Hiking the Path of Abraham Through Unseen Corners of West Bank
Bani Naim is a Palestinian village straight out of the Bible. Tradition has it that the beige hilltop hamlet is the site from which Abraham watched the destruction of Sodom and Gomorrah. It is also supposedly the resting place of Lot, Abraham’s nephew in the Book of Genesis.
On my hiking trip to the village last fall, Bani Naim’s ancient tableau was interrupted by a reminder of the present. Two Israeli soldiers in head-to-toe fatigues climbed down from a nearby watchtower to question my tour group.
Our guide, George Rishmawi, ran interference: The soldiers wanted to know if anyone had taken a photo of the watchtower, which overlooked a road leading to a Jewish settlement. Two Frenchmen raised their hands. The soldiers demanded that they delete the photos from their digital cameras, and watched to make sure they complied.

**Questions to answer**.
• A. In the West Bank hiking account, write out everything from "Hiking the Path" down to "sure they complied.".
• B. According to the West Bank hiking account, why is Bani Naim described as a village "straight out of the Bible"? Answer in one to three sentences.
The records that follow have no connection to the hiking account above.

(Collected data entries)
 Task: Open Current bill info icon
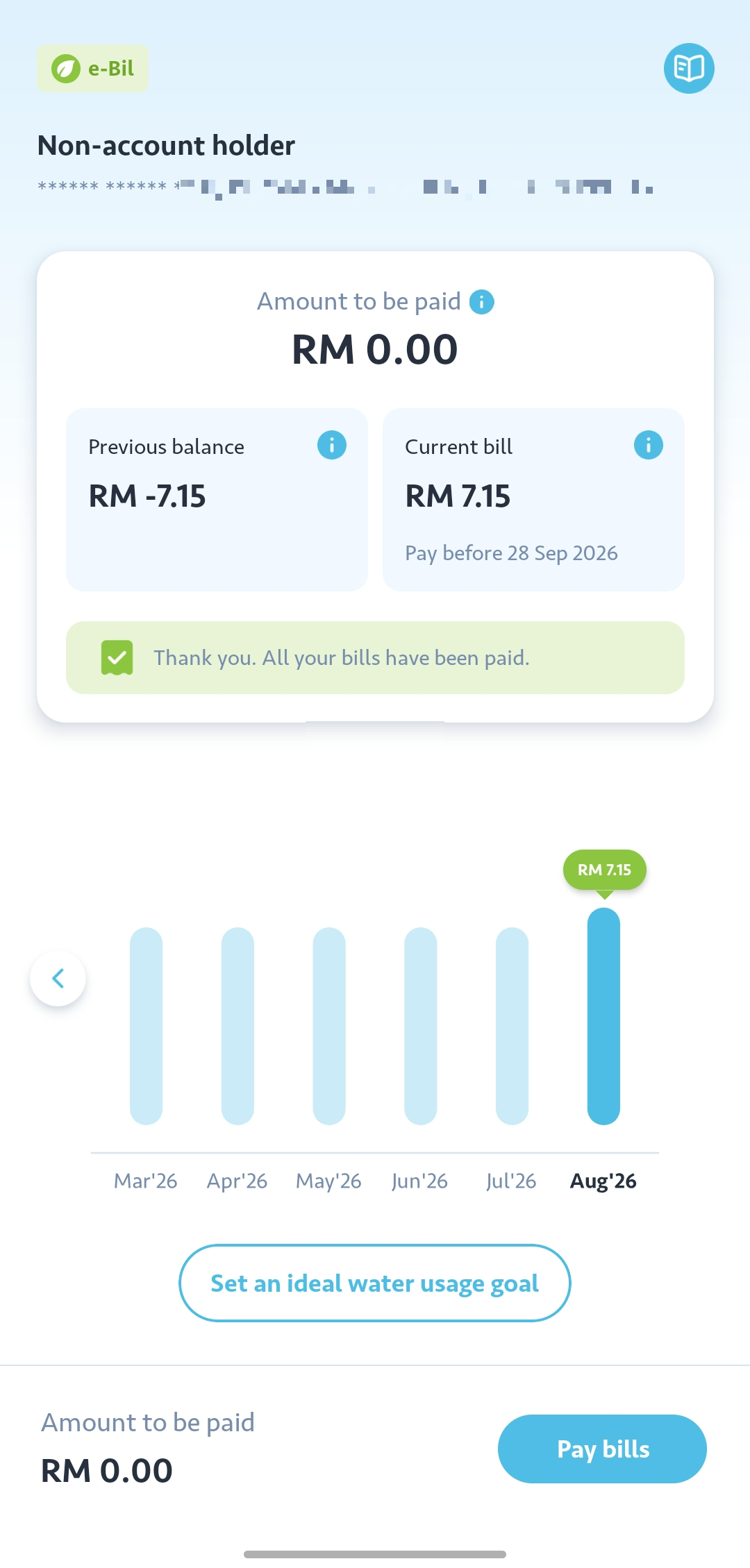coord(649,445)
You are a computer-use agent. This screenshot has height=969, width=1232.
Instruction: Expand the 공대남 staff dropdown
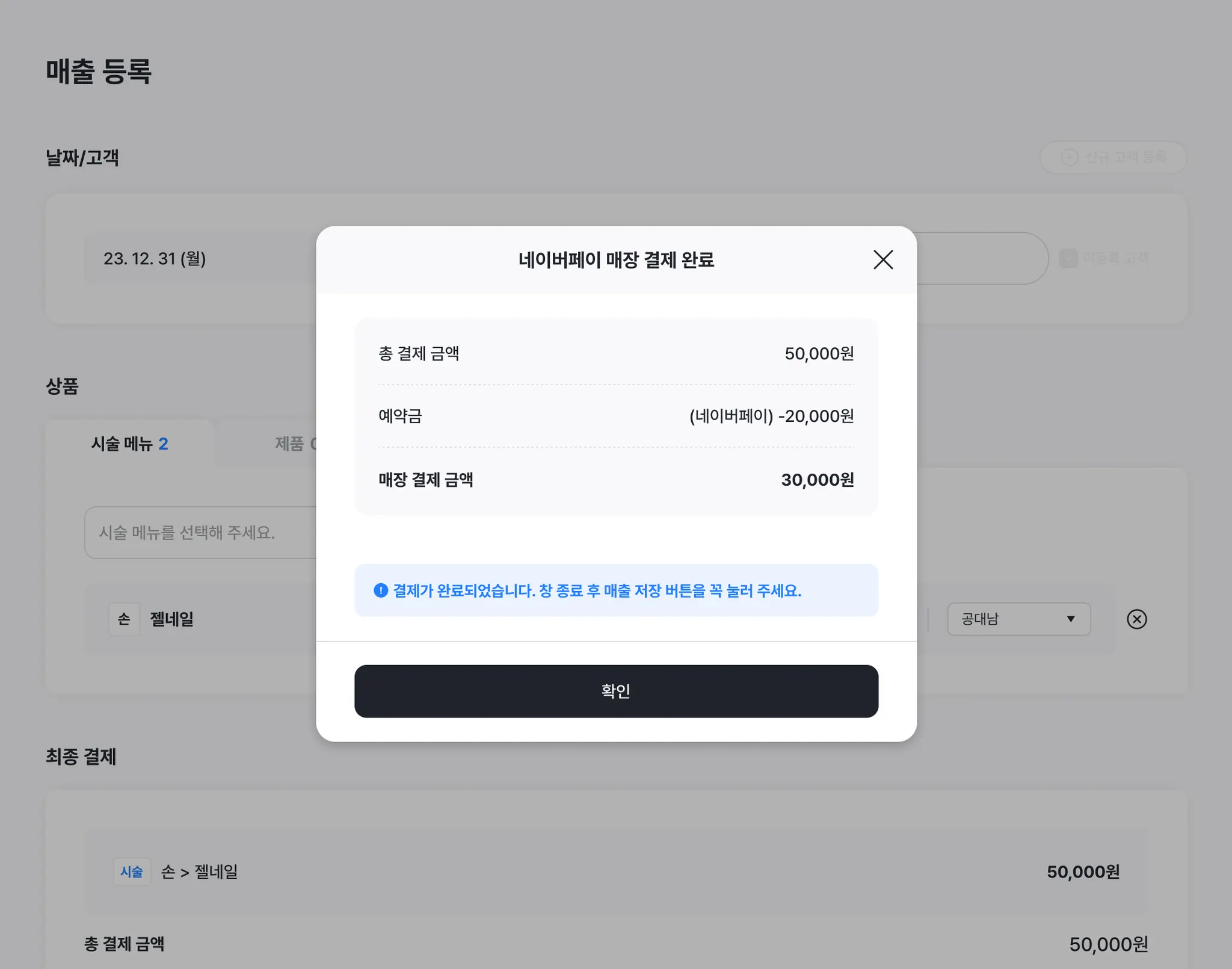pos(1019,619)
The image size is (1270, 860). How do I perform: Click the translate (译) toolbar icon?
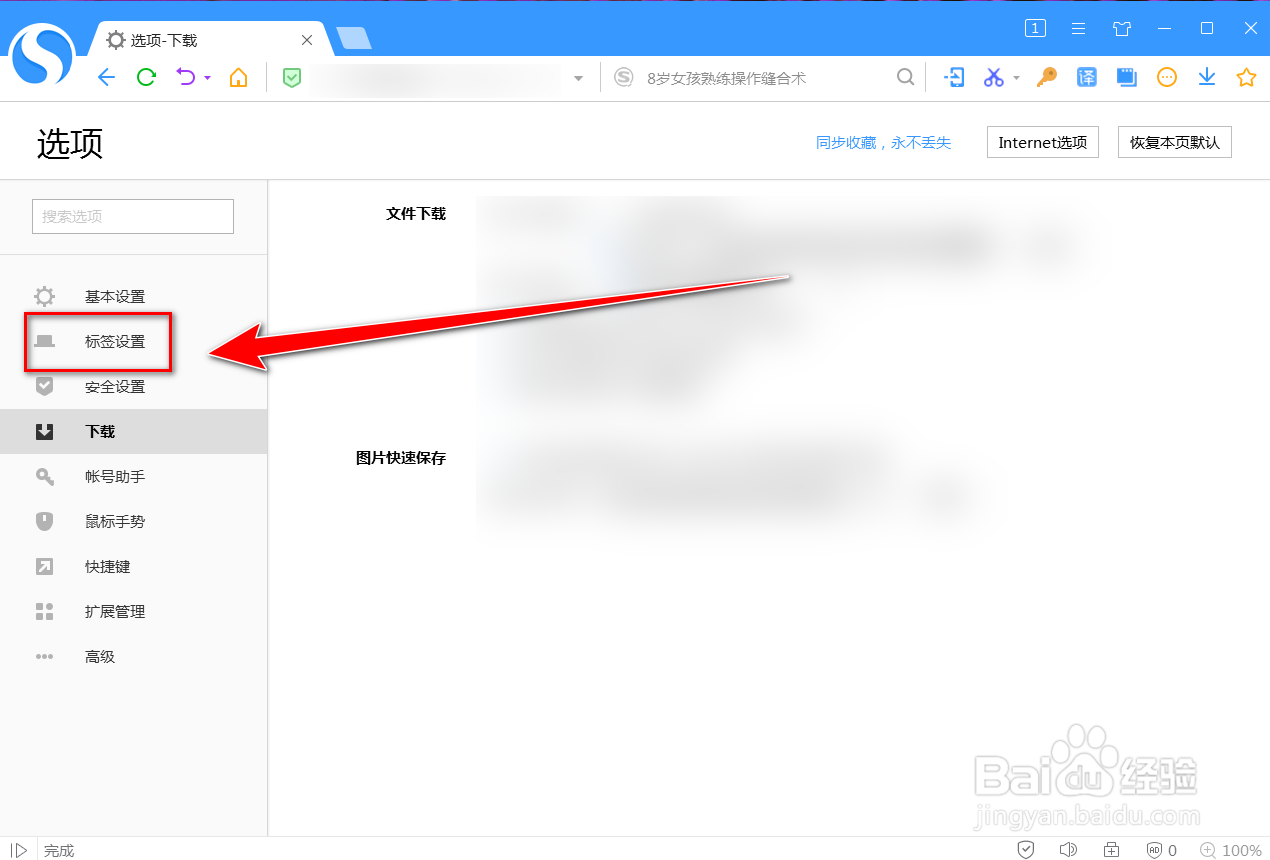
==
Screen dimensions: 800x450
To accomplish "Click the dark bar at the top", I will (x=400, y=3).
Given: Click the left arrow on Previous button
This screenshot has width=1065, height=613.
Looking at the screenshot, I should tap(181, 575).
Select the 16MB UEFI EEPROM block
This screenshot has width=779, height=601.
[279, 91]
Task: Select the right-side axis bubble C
==
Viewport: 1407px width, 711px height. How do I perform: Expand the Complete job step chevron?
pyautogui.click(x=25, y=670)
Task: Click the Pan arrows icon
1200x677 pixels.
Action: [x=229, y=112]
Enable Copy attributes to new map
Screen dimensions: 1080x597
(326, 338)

**Responses by item number**.
• A.
Hiking the Path of Abraham Through Unseen Corners of West Bank
Bani Naim is a Palestinian village straight out of the Bible. Tradition has it that the beige hilltop hamlet is the site from which Abraham watched the destruction of Sodom and Gomorrah. It is also supposedly the resting place of Lot, Abraham’s nephew in the Book of Genesis.
On my hiking trip to the village last fall, Bani Naim’s ancient tableau was interrupted by a reminder of the present. Two Israeli soldiers in head-to-toe fatigues climbed down from a nearby watchtower to question my tour group.
Our guide, George Rishmawi, ran interference: The soldiers wanted to know if anyone had taken a photo of the watchtower, which overlooked a road leading to a Jewish settlement. Two Frenchmen raised their hands. The soldiers demanded that they delete the photos from their digital cameras, and watched to make sure they complied.

• B. Tradition holds that the hilltop hamlet is the place from which Abraham watched the destruction of Sodom and Gomorrah. It is also supposedly the resting place of Lot, Abraham's nephew in the Book of Genesis.